I remember feeling incredibly moved and remember him saying "The American way is to be incredibly moved and then do nothing." I prayed "Jesus, I don't want to do 'the American thing,' but I don't know what else to do. I already sponsor a child, and it isn't as if I can just go to Africa or something." I decided then to apply to intern for BigStuf the following summer, not only because I loved the camp, but mainly because the interns took a short trip with Compassion before the camp internship began.

Over the next 6 months, my heart began to change dramatically. February 2, 2006 was the day I had my interview with the camp. That morning in my history class before the interview, all I could do was stare at the map of Africa on the wall and try to make sense of my sudden, gnawing desire to go there. At the end of the interview they offered me the choice between pursuing the camp internship or a brand new, experimental internship called Journey that would consist of a week at the camp and the rest in Africa. They weren't sure of much more than the fact we'd be in Zambia. I knew immediately that Journey, not the camp internship, was really where God was leading.
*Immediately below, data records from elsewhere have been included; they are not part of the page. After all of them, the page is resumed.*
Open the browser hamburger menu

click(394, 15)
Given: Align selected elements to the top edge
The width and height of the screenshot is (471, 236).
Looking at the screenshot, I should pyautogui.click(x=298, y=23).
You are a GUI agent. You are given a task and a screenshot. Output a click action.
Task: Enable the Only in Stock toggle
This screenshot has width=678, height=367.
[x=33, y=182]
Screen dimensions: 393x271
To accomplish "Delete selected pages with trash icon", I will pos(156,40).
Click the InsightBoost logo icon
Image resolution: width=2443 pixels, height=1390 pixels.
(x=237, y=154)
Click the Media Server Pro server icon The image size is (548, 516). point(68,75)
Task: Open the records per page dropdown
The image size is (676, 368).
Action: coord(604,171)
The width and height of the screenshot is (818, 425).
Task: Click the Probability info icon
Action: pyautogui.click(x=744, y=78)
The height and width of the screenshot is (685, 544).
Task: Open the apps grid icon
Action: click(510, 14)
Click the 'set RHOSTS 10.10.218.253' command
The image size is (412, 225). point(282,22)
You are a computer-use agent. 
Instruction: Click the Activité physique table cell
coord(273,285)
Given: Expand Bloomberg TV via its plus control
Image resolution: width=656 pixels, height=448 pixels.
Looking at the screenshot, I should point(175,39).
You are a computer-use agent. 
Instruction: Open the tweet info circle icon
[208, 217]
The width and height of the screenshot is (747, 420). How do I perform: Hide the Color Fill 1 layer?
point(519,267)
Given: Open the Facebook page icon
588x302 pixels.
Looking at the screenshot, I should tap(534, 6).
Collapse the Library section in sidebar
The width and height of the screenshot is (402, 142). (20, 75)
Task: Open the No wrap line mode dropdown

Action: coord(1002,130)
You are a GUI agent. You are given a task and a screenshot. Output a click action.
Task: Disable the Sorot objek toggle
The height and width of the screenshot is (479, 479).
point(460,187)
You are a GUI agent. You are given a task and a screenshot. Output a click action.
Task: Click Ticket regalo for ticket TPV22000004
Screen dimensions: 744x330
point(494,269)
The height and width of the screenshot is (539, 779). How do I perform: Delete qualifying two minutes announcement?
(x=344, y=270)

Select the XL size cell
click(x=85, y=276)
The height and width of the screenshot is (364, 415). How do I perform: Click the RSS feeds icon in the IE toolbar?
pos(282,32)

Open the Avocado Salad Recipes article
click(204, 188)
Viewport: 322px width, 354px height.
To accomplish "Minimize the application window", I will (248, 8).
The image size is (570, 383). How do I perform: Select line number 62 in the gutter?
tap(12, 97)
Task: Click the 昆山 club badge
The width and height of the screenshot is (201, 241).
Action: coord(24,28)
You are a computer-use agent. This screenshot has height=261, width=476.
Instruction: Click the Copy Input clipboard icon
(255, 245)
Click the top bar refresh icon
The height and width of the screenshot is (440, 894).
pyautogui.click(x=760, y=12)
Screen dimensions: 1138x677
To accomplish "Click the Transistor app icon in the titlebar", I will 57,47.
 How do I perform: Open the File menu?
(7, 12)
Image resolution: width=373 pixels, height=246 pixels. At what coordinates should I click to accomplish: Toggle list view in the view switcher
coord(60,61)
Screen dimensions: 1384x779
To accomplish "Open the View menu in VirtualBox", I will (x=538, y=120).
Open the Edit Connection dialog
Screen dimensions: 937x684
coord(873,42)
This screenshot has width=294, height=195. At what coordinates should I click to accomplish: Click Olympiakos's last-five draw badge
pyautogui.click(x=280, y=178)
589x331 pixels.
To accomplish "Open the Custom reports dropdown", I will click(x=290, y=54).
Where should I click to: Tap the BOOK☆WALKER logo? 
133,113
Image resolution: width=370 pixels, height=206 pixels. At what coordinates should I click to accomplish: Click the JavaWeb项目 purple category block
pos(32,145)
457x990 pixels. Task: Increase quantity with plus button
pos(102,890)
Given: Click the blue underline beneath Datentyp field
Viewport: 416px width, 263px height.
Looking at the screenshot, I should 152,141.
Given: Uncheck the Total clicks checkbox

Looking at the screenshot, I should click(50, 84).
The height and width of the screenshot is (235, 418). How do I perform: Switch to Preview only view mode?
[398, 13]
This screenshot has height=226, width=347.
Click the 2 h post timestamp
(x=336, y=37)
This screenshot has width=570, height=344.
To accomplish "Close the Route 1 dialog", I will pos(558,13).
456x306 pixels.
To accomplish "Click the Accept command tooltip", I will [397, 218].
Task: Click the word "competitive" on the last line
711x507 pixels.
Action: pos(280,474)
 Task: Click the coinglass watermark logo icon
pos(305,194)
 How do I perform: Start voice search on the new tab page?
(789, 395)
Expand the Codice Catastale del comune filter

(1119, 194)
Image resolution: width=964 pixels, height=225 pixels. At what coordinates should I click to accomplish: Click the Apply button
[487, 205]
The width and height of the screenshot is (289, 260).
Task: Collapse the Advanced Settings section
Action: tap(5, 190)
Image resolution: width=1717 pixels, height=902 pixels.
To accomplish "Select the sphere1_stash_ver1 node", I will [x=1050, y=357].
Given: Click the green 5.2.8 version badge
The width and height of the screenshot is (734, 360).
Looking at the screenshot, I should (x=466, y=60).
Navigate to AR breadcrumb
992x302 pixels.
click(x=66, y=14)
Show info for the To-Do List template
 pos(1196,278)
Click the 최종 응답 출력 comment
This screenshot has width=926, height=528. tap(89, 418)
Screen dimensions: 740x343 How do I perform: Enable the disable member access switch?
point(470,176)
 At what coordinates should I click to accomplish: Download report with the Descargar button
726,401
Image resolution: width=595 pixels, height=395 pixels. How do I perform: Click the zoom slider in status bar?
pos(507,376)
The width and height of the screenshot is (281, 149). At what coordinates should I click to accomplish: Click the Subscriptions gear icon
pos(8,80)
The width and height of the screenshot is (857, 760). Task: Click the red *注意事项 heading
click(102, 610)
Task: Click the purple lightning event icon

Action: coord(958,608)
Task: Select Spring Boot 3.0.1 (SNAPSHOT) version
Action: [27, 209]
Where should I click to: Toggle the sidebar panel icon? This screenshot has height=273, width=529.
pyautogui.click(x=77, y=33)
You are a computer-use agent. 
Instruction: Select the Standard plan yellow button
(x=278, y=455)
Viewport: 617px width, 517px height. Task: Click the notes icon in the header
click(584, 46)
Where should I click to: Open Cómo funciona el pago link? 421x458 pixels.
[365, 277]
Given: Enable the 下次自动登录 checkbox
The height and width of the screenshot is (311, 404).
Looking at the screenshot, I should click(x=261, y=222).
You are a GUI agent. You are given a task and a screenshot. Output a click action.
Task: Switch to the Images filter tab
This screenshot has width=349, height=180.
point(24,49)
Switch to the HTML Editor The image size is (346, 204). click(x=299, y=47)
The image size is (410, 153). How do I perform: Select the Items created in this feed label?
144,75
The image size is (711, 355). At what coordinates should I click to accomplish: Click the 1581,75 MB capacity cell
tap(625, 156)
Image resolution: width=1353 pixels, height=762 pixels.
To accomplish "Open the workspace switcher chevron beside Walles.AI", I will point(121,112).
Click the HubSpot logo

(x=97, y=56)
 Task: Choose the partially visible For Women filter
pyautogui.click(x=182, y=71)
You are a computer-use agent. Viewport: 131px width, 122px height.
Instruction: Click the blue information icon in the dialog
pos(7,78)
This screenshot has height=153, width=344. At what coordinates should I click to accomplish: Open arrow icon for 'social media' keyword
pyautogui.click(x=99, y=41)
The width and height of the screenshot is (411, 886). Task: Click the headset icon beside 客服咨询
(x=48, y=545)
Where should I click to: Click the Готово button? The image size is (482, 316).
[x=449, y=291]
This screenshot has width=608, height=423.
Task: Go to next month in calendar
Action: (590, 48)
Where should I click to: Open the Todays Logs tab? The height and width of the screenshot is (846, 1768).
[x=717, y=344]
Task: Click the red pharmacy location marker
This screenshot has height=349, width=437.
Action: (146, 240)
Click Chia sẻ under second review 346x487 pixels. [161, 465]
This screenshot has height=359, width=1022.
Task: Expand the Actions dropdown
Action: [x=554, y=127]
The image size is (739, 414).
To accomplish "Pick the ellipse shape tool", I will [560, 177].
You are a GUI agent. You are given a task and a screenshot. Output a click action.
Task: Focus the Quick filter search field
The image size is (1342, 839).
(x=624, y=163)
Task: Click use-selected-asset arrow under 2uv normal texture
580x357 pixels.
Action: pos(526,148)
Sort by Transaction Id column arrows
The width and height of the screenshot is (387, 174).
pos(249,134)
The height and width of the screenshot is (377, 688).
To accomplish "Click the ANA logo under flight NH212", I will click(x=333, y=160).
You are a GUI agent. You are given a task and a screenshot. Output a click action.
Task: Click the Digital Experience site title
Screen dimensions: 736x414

My summer in Africa (well, winter over there) was incredible. It was filled with intense beauty, frustration, sadness, and joy. We partnered with Adventures and Missions and many South Africans and Zambians to do a program called Beat the Drum, where we went into high schools to discuss an abstinence based method of HIV/AIDS prevention. Our time there was very difficult, but also very amazing.

During my first week in Zambia, I was sitting in the middle of a group of young children, and I looked down to see a shy little girl sitting next to me. I smiled at her and reached my hand over to squeeze hers and then put my hand next to hers on the ground. She looked down at the juxtaposition of our hands and slowly pulled hers away as she hung her head in shame. Her hand was caked with numerous layers of pale, gray dirt. Out of her tiny, English vocabulary she pulled the word "Dirty." All I could do was grab her hand and hold it tightly while saying words I wasn't sure she understood like "No, no, no! You are beautiful!" As a smile slowly spread across her face, and I put my arm around her and pulled her to me, I silently prayed "If You want me to move here and spend my life pouring love and acceptance into these beautiful, little lives, I think I'd be ok with that."


Our Lord finds our desires, not too strong, but too weak. We are half-hearted creatures, fooling about with drink and sex and ambition when infinite joy is offered us, like an ignorant child who wants to go on making mud pies in a slum because he cannot imagine what is meant by the offer of a holiday at the sea. We are far too easily pleased. - C.S. Lewis "The Weight of Glory"


My mud pie isn't drink or sex or ambition, it is my love of the comfortable and familiar. On the plane home I journaled that I was beginning to understand that "Delight yourself in the Lord and he will give you the desires of your heart." meant not that God gave me what I wanted, but rather that God has the amazing ability to change my heart to want what He wants for my life when I ask Him to exchange my heart for His. That is where my interest in and love for Africa began: in one tiny, rare moment of surrender in my life.